Les travaux à la Cluse-et-Mijoux et Jougne cristallisent des tensions. Les frontaliers, les routiers, les habitants et les commerçants de ces communes sont particulièrement touchés par cet aménagement de la RN57.
"On est tout énervés, on se fait des journées de fou", lâche Barbara, excédée par les travaux à la Cluse-et-Mijoux et Jougne. Cette habitante de Pontarlier (Doubs) est frontalière, elle travaille à Payerne, en Suisse. À cause de ces travaux qui durent depuis des semaines, voire des mois, la frontalière a multiplié ses temps de trajet. Avant, elle mettait 2h20 pour l'aller-retour, désormais, il faut compter 4h30.
Ce n'est pas tenable, on ne peut pas aller aux toilettes, on n'a rien à manger. On attend et on s'énerve.

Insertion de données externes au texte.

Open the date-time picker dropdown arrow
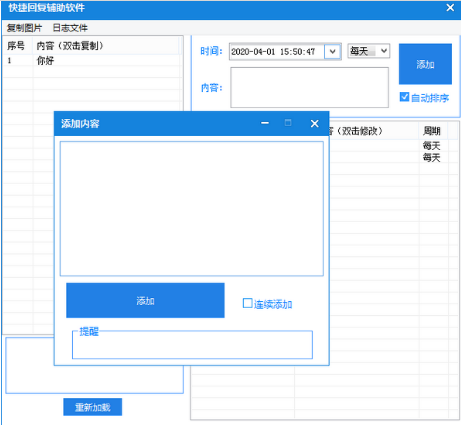The image size is (461, 425). pyautogui.click(x=332, y=52)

Barbara* frontalière habitant à Pontarlier
Pour cette maman célibataire, cette situation est insupportable. Elle travaille trois jours par semaine comme infirmière et dort à présent dans sa voiture à côté de son travail. La Pontissalienne de naissance a l'impression d'être dans un cercle vicieux. Il y a six ans, elle travaillait à Pontarlier, mais les loyers ayant augmenté à cause de l'affluence des frontaliers, elle a été obligée de devenir frontalière, elle aussi.
Des routes inadaptées au trafic
Selon Barbara, ces problématiques routières témoignent d'un manque de reconnaissance de la part des élus. Raphaël Borne, frontalier depuis 25 ans, tire le même constat. L'administrateur du groupe Facebook Info Trafic Haut-Doubs emprunte quotidiennement les routes de Pontarlier pour aller jusqu'à Chavornay. En raison des travaux, il est obligé de passer par des routes plus petites : "Nous devons faire un détour sur des routes qui ne sont pas adaptées aux vus du nombre de frontaliers, touristes ainsi que des camions".
Le trafic a triplé en 20 ans, on ne fait rien pour les routes. Dès qu'il y a une déviation, ça devient la misère.
Barbara, frontalière habitant Pontarlier
Raphaël Borne a interpellé la députée du Doubs, Annie Genevard. Celle-ci lui a répondu être au courant de la problématique. Elle aurait appelé le maire de Jougne pour lui faire part de la situation.
Les bouchons cristallisent des tensions entre les différents acteurs du territoire. "Il vous faut de la patience et du savoir-vivre mais apparemment les frontaliers n'ont aucun des deux... Tout ne vous est pas dû...", réagit l'internaute "Haut Là" à la publication d'un frontalier se plaignant des travaux sur le groupe Facebook Info Trafic Haut Doubs.
Les travaux de la Cluse-et-Mijoux concernent un changement de conduites d'eaux et de gaz. Ils ont débuté le 13 mai et se termineraient a priori le 2 août 2024. Pour Jougne, la construction d'un rond-point a débuté le 13 juillet avec une circulation alternée. D'après Denis Bertin-Guyon, adjoint des travaux à Jougne, la circulation sur deux files reprendra du 2 août au 19 août puis alternera par période de deux ou trois jours jusqu'au 10 septembre.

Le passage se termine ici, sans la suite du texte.